> **Required task**
Please mark each statement yes or no against the passage on listed buildings in Gosforth, quoting the words of the passage that decide it: (a) Two of the parish's listed buildings are at Grade I. (b) Grade II* is the middle of the three grades. (c) A milestone is among the listed buildings.

> **Passage shown**
= Listed buildings in Gosforth, Cumbria =

Gosforth is a civil parish in the Cumberland district, Cumbria, England. It contains 18 buildings that are recorded in the National Heritage List for England. Of these, one is listed at Grade I, the highest of the three grades, three are at Grade II*, the middle grade, and the others are at Grade II, the lowest grade. The parish contains the village of Gosforth and the surrounding countryside. The listed buildings include houses and associated structures, farmhouses, farm buildings, a church and structures in the churchyard, a boundary stone, and a milestone.

> **Given entries**
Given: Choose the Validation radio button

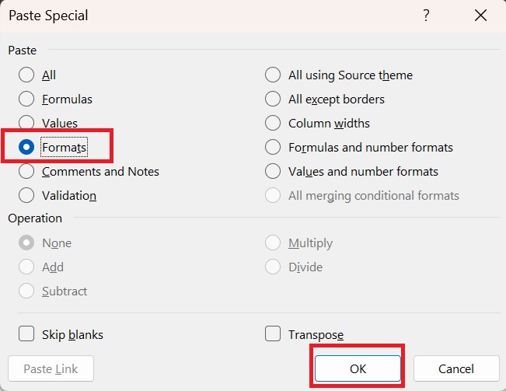Looking at the screenshot, I should [27, 195].
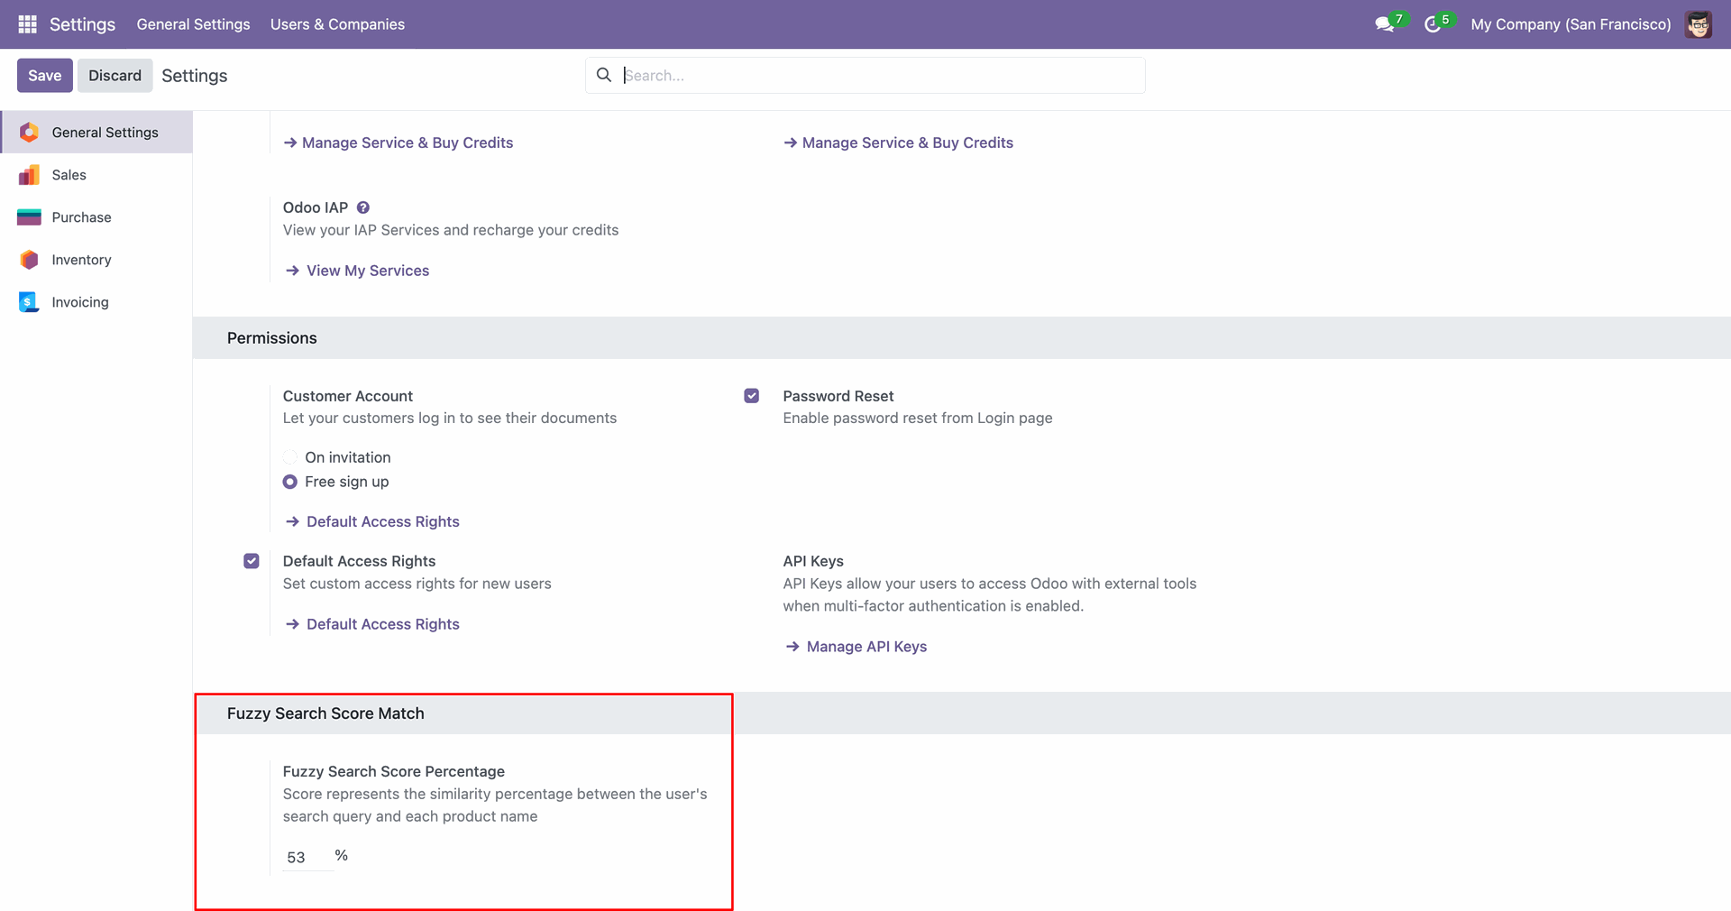Open the Manage API Keys link
Image resolution: width=1731 pixels, height=911 pixels.
pyautogui.click(x=866, y=647)
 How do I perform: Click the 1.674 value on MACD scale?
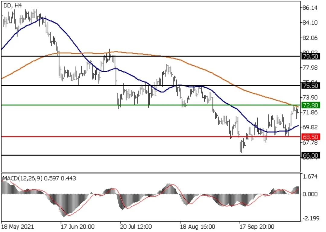click(310, 177)
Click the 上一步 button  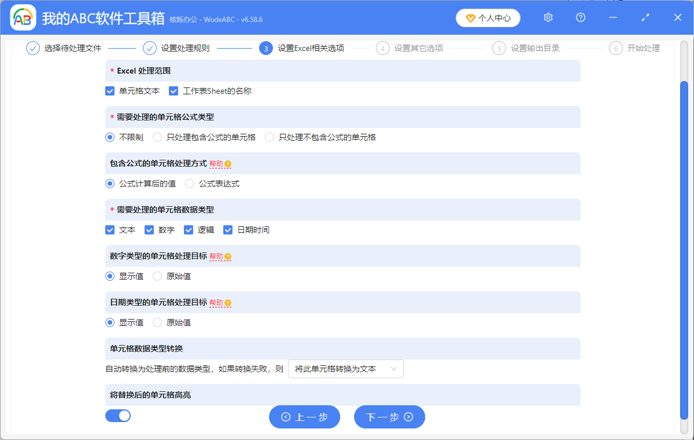pyautogui.click(x=305, y=416)
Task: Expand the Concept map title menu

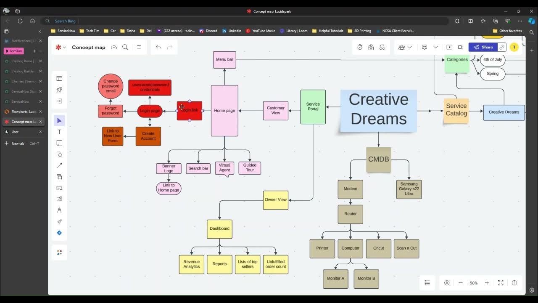Action: (x=65, y=47)
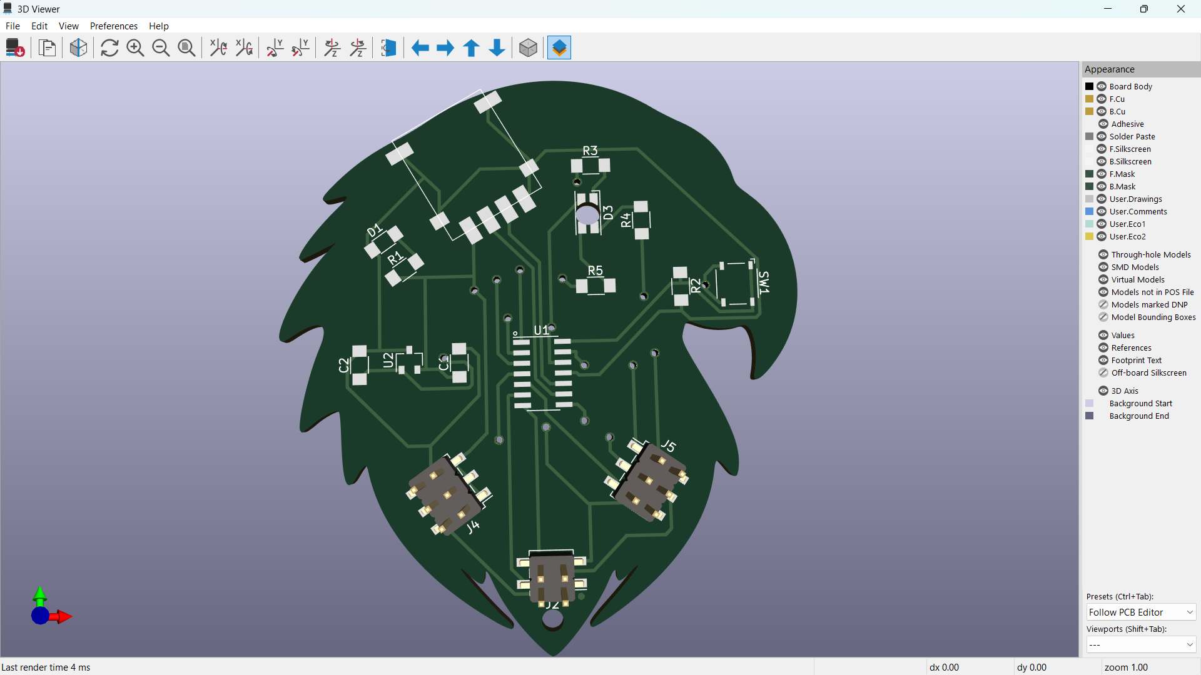Viewport: 1201px width, 675px height.
Task: Toggle visibility of SMD Models
Action: click(1103, 267)
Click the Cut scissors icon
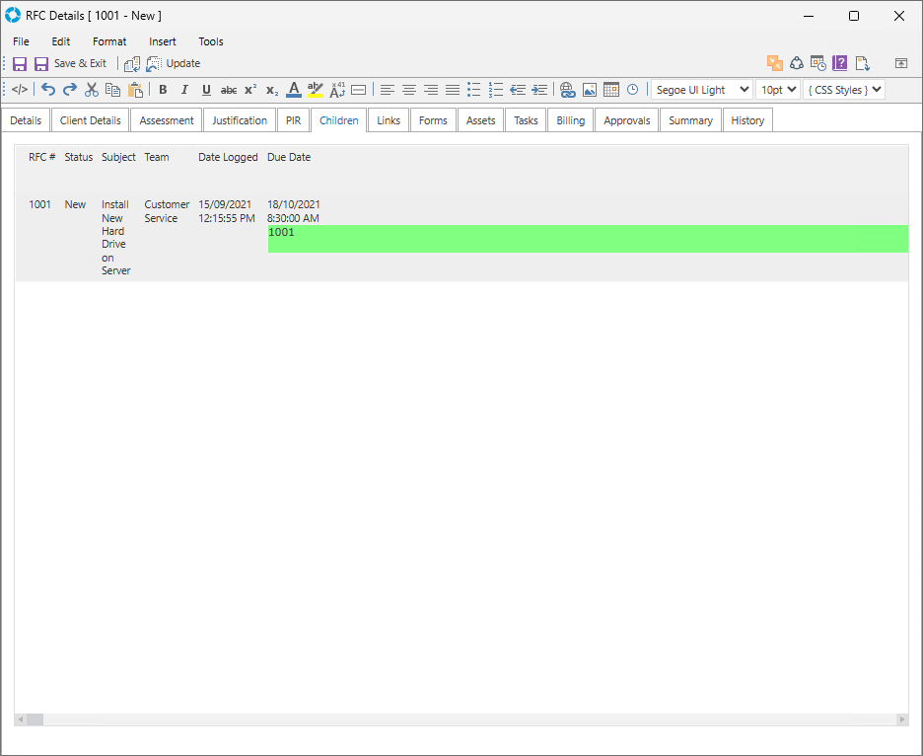Screen dimensions: 923x756 (92, 90)
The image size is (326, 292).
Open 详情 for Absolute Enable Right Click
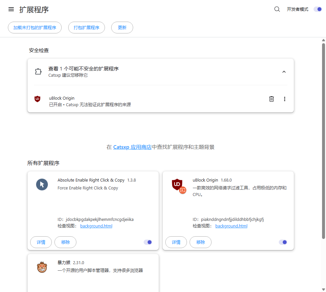point(41,242)
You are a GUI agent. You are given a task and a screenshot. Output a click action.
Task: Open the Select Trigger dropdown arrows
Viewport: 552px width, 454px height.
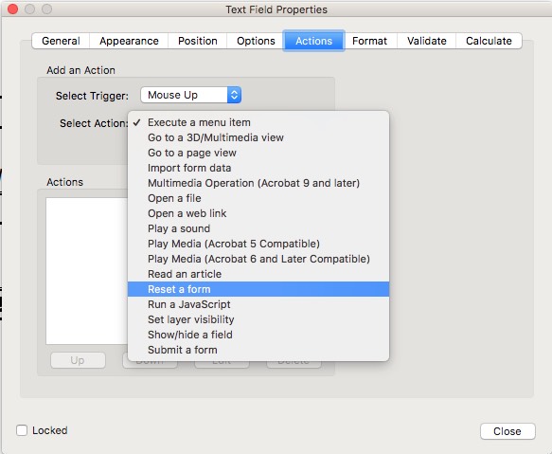point(234,95)
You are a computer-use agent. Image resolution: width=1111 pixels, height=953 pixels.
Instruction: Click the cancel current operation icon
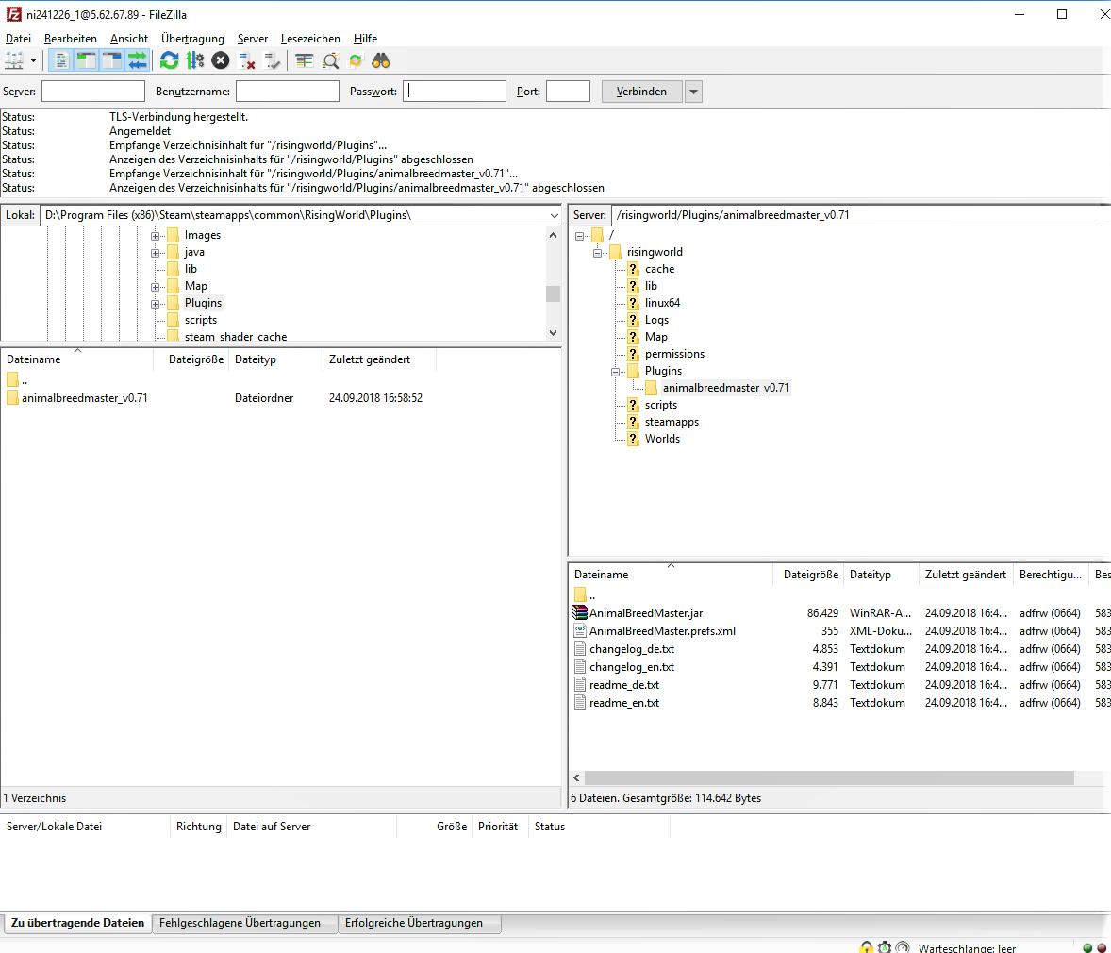[221, 60]

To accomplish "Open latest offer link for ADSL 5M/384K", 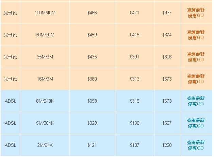I will [196, 123].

> **The completed task**
(a) No: "one is listed at Grade I"
(b) Yes: "three are at Grade II*, the middle grade"
(c) Yes: "a boundary stone, and a milestone"